In 1964, Barry Goldwater said that"Extremism in he defense of Liberty is no vice." He lost, but sixteen years later the conservative reaction achieved its greatest victory by making Ronald Reagan President of the United States.
We are still suffering from the damage done by Reagan and the Bushes in massively transferring wealth from the middle class to the wealthy (which continues, mitigated only slightly by Obama's policies). That was Reagan's assignment from the powerful interests he represented: Bury the New Deal once and for all. Ensure that wealth and power remain where they belong, at the top. Of course, elected Republicans and too many Democrats also serve the rich and not their constituents.
Now, with the American economy in tatters, the Right (meaning the wealthy elite) fights back with everything it can muster. They have a lot of weapons too, one of them being Fox News and it connection to angry middle and lower middle class white people. They also have a lock on talk radio and make sure that 90% of the talkers are right wing hysterics.

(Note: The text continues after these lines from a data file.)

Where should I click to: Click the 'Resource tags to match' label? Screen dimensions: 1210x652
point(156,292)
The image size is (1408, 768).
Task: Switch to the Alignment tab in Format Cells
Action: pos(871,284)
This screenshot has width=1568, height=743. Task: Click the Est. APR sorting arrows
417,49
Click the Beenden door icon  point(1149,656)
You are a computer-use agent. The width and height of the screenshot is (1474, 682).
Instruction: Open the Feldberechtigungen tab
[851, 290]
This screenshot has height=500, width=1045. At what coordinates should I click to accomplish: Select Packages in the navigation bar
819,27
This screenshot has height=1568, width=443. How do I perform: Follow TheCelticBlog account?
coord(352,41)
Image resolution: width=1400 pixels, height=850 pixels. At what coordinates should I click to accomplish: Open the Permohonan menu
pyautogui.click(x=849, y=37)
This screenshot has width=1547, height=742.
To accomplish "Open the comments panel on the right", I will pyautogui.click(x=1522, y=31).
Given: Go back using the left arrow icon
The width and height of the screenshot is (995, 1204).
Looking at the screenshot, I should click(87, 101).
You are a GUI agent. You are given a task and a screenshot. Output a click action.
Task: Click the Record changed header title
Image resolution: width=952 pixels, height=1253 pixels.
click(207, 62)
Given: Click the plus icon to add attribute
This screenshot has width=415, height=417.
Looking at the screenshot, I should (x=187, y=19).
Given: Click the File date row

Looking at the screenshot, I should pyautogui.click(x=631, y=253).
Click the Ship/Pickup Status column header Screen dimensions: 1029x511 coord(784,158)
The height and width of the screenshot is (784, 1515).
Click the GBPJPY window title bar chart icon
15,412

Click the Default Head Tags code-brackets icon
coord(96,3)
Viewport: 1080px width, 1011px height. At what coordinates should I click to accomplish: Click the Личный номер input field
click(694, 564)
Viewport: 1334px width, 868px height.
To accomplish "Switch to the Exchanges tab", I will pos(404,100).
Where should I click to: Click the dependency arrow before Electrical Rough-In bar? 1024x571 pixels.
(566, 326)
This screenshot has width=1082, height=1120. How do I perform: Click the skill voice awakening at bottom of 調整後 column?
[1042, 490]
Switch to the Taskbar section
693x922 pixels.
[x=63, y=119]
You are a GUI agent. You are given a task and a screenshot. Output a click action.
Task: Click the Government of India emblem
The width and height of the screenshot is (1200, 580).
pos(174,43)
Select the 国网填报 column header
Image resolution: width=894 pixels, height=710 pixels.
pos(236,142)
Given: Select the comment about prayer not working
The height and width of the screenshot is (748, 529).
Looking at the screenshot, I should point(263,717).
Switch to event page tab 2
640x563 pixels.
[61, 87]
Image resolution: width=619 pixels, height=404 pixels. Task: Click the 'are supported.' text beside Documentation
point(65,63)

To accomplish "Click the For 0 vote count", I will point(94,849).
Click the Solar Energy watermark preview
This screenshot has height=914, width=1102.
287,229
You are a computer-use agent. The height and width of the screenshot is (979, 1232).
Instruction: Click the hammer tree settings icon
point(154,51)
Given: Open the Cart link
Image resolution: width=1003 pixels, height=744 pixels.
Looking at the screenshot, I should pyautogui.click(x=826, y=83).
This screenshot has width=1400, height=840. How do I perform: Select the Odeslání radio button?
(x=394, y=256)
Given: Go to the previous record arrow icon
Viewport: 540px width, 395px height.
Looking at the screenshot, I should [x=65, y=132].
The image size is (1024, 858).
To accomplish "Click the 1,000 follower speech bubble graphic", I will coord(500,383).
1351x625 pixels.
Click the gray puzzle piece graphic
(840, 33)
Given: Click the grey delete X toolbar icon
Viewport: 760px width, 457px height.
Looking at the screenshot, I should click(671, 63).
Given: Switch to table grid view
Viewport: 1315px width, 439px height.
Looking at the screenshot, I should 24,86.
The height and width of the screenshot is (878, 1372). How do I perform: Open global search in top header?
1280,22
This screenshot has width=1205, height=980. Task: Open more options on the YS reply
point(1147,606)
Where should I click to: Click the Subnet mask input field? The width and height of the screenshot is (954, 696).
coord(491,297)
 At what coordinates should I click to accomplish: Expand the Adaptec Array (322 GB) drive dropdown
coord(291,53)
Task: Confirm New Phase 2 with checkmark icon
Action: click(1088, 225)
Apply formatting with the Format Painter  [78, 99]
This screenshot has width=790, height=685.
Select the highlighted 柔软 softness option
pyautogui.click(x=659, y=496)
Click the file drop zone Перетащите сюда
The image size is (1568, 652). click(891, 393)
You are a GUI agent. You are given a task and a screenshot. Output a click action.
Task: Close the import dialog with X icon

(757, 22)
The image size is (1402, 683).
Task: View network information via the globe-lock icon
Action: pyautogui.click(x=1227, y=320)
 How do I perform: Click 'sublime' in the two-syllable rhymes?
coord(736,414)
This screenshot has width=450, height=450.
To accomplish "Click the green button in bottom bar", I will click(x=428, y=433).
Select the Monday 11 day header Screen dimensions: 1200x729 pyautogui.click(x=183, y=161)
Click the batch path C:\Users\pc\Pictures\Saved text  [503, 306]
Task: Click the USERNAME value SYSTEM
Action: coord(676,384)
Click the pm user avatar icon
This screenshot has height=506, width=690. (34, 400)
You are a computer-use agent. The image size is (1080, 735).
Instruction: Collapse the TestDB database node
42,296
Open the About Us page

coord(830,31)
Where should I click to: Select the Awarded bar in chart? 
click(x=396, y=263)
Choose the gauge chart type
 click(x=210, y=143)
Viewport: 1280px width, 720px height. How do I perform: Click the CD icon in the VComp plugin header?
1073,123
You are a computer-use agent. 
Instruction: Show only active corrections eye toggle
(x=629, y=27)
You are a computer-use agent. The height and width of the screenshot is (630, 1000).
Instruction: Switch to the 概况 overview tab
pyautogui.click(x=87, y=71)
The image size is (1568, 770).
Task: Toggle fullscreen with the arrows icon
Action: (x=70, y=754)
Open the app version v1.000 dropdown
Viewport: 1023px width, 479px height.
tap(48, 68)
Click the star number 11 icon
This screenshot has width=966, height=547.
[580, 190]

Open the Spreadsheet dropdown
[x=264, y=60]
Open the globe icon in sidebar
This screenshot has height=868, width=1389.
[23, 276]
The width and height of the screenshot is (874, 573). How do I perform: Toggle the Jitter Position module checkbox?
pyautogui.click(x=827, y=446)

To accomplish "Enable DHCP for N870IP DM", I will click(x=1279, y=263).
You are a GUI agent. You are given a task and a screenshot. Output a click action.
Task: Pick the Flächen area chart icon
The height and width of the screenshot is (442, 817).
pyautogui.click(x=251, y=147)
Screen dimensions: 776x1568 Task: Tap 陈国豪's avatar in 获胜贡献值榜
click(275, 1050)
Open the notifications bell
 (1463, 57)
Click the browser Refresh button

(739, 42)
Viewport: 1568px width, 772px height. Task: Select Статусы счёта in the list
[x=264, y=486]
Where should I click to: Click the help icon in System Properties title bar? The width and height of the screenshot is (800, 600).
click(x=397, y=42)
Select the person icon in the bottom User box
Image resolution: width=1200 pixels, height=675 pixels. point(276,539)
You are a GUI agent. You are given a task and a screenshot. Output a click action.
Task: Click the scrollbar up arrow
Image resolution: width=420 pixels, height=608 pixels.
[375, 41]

Let us not forget the role of apocalyptic religion and its influence on many of the "patriot" militias now maneuvers in the woods of Michigan and other states. Also in Huffpo, here's a well informed piece byFrank Schaeffer on that very topic. Scaeffer's conclusion:
The truth is that the "crazies" in Michigan are just acting on what millions of evangelicals say they believe and I don't only mean about the so called End Times. I also mean that these days the Tea Party movement is spouting a rhetoric of doom and extremism that holds that the American government and even the nation is no longer legitimate. Add in the theology and you have a self-fulfilling "prophecy" of Armageddon. Sadly we have not seen the last of such actions.
In short, if the U.S. is divided it is because the wealthy want it that way. Division is how they continue to rule and is the tool they use to advance toward the goal of absolute power over the economy and society.
You won't hear talk like this on the radio or cable news channels - not even on MSNBC, still owned by GE. Maddow comes pretty close, though.